Timothy McVeigh murió a los 33 años. Rechazó la compañía de sacerdotes y
toda asistencia espiritual. No perdió la convicción de que en el futuro no se
le consideraría un asesino, “sino un patriota que luchó contra la creciente
tiranía del gobierno”. Para explicar su estado de ánimo dejó el poema de
Henley: “Desde la negra noche que me cubre, doy gracias a los dioses, sean
cuales sean, por mi alma inconquistable. En la garra de las circunstancias no he
parpadeado ni he gritado (...) Mi cabeza está ensangrentada, pero firme. Más
allá de este lugar de ira y lágrimas no se vislumbra más que el horror de la
sombra (...) Soy el dueño de mi destino, soy el capitán de mi alma”.
En contra | A favor |
Si nos oponemos a la pena capital, entonces no nos podemos
quedar en silencio simplemente porque el caso de McVeigh es demasiado difícil
para defenderlo. Muchos de nosotros nos mantuvimos callados cuando el FBI
atacó a los davidianos en Waco, o cuando realizó una matanza en Ruby
Ridge. Las víctimas no eran de color, no eran progresistas. No eran
“nuestra gente”. Deberíamos haber hablado entonces. Debemos hablar
ahora. Sé que nunca existió posibilidad alguna de que George W. Bush otorgara clemencia, conmutando la sentencia de muerte por una de cadena perpetua. Pero lo que Bush haga o deshaga es algo muy distinto a lo que nosotros debemos hacer. Y decir. Si la pena capital está mal, está mal en todos los casos. Si el asesinato estaba mal cuando McVeigh lo cometió, no se convierte en algo bueno cuando el que lo comete es el Estado. Somos una de los sociedades más bárbaras del planeta en nuestra política hacia el crimen y en nuestras medidas de castigo.

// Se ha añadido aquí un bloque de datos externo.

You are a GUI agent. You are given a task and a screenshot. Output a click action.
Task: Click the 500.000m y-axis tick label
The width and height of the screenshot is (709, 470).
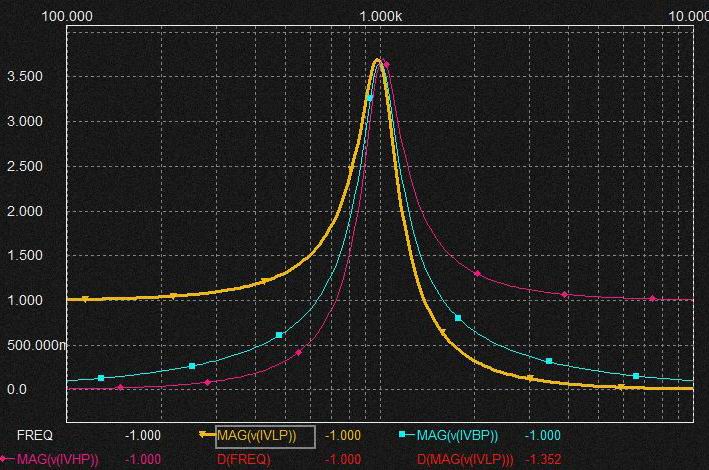[32, 345]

Somos una nación que construye prisiones más rápido de lo que edifica viviendas baratas para nuestros ciudadanos de bajos ingresos. Somos una de las pocas naciones desarrolladas del planeta que mantiene la pena capital. Es precisamente cuando “sabemos que el crimen fue cometido y el castigo merecido” que se torna vital hablar contra esta ejecución. Tanto más cuando confrontamos el espectáculo público que lo rodeó.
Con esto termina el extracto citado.